A very good question. I made a graphs of trends shortly after I became the editor [at Overload], and at the time people were talking about testing a lot. I should try this again and see where we’re at now.
Recently, the changes happening in C++ have generated quite a few articles about new language features. We used to get a few C# and Java articles, but I’ve not seen a Java one for a while. Please do get in touch if you want to write about Java - people in ACCU are interested. Periodically, someone writes a Python article. Andy Balaam wrote a mini-series on how to write a programming language.
There’s an article in the next (Aug) edition about logging, which is a topic that crops up from time to time. I’d like to see more about the whole software environment, including testing, team work, knowledge sharing, deploying code, and so on. And any new languages or language features.
We get a variety of submissions. We do turn down a few. It is an honour to encourage people. Some are famous authors and speakers already, but some people have never been published before.
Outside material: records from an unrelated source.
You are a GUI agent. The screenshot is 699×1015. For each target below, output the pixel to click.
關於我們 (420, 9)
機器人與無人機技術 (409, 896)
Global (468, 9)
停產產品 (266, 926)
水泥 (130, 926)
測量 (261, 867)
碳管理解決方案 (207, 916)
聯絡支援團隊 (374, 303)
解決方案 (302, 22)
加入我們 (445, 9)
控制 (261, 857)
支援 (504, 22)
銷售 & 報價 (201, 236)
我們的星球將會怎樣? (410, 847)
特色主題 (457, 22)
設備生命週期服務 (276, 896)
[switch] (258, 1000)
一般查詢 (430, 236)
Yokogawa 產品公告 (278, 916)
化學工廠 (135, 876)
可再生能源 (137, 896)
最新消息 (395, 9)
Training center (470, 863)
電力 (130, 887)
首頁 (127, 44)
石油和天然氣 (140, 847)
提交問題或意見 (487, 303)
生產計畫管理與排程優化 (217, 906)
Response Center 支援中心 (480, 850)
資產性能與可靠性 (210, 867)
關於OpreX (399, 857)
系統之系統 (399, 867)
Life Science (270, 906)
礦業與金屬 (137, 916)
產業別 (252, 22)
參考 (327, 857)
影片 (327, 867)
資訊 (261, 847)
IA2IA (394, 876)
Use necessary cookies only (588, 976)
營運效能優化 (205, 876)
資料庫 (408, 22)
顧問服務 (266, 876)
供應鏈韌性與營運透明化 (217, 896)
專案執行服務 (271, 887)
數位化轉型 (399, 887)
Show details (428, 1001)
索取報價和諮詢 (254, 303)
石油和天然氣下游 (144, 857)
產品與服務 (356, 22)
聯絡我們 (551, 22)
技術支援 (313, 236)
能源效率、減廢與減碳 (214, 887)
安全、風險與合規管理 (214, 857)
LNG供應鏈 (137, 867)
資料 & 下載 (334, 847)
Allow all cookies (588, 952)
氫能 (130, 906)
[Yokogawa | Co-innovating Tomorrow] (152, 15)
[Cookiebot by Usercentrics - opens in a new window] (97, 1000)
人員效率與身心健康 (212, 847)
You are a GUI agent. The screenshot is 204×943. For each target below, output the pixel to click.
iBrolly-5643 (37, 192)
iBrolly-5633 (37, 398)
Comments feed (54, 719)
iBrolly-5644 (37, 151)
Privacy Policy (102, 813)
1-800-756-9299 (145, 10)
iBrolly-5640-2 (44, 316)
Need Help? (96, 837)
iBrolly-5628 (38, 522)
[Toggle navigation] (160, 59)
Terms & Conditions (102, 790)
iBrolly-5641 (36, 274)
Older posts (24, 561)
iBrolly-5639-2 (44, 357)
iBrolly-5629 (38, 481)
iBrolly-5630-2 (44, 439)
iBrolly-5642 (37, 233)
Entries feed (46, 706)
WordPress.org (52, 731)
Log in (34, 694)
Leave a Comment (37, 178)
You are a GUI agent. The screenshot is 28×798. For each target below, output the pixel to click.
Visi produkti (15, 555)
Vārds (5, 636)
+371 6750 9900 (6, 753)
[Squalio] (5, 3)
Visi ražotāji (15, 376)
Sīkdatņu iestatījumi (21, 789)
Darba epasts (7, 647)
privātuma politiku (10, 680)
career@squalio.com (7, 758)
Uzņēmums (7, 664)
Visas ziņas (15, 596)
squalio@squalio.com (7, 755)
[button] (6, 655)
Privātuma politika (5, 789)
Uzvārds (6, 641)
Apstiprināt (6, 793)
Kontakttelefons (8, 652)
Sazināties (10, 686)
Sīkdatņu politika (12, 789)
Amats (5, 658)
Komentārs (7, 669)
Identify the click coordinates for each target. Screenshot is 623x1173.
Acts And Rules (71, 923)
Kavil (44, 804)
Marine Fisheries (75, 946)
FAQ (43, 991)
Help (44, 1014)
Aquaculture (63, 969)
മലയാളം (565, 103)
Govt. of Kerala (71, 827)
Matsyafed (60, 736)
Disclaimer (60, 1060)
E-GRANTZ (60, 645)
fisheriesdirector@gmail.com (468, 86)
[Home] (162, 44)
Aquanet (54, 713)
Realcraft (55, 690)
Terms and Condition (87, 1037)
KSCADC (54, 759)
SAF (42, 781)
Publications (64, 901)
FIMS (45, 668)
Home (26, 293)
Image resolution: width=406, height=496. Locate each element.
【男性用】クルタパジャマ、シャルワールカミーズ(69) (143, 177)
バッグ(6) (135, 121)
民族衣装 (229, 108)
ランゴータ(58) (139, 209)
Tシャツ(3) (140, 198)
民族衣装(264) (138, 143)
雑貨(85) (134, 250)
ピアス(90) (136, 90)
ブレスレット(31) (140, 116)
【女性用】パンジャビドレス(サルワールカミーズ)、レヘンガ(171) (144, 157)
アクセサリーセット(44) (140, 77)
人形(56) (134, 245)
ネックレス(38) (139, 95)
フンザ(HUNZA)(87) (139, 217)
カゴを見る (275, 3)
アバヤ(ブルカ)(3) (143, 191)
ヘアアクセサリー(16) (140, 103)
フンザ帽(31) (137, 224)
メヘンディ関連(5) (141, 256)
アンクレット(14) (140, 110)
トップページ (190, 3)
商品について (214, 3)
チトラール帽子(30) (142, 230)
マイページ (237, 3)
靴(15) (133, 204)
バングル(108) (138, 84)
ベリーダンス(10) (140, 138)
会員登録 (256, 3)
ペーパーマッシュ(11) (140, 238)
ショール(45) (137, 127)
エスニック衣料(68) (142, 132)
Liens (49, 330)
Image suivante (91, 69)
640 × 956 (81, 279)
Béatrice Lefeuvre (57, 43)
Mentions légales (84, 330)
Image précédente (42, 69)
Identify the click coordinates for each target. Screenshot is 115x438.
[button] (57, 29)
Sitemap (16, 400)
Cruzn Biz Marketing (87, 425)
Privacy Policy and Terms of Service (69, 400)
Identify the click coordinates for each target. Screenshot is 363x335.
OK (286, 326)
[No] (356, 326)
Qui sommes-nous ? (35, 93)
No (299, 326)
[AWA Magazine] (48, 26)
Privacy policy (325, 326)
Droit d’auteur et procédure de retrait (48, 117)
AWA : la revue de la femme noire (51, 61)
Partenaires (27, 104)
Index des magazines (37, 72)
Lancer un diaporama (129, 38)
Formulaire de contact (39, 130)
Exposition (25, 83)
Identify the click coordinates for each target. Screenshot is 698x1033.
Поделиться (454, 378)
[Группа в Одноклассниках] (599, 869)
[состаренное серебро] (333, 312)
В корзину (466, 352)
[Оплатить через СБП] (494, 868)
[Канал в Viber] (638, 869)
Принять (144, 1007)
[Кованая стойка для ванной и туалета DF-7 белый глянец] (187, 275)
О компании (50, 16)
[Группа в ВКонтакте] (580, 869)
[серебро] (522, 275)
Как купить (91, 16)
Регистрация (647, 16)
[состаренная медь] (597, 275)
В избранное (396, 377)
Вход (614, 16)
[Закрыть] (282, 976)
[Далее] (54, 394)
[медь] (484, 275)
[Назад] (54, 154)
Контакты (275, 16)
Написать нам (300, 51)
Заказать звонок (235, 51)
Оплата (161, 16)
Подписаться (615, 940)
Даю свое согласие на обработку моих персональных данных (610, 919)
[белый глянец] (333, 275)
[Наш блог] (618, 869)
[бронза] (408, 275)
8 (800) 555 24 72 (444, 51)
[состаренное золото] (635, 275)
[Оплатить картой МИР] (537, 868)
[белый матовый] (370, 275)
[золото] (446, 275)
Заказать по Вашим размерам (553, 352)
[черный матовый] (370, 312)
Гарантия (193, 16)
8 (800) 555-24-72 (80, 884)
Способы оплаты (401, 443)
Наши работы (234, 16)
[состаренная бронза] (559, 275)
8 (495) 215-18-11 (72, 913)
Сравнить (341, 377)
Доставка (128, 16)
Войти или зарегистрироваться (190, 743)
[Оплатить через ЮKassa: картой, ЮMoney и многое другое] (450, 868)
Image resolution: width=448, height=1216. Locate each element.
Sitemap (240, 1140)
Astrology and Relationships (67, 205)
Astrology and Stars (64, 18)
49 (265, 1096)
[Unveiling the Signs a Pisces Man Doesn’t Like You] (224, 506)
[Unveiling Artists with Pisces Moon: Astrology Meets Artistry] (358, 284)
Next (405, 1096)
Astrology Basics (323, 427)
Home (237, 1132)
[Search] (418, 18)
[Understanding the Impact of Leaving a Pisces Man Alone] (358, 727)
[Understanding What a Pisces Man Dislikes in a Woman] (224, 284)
I strongly believe everyone has something interesting to say. If you need a spot of help with structuring, spelling, or which details to include we can help. I do a first pass on submissions, and when they are in good shape they go to the review team. The peer review process means academics can count these towards their publication requirements. It also means the final articles tend to be a bit more polished than, say, a blog chucked together in half an hour. I always spot at least one typo after we’ve gone to print though. No matter how much you test, something can always sneak through.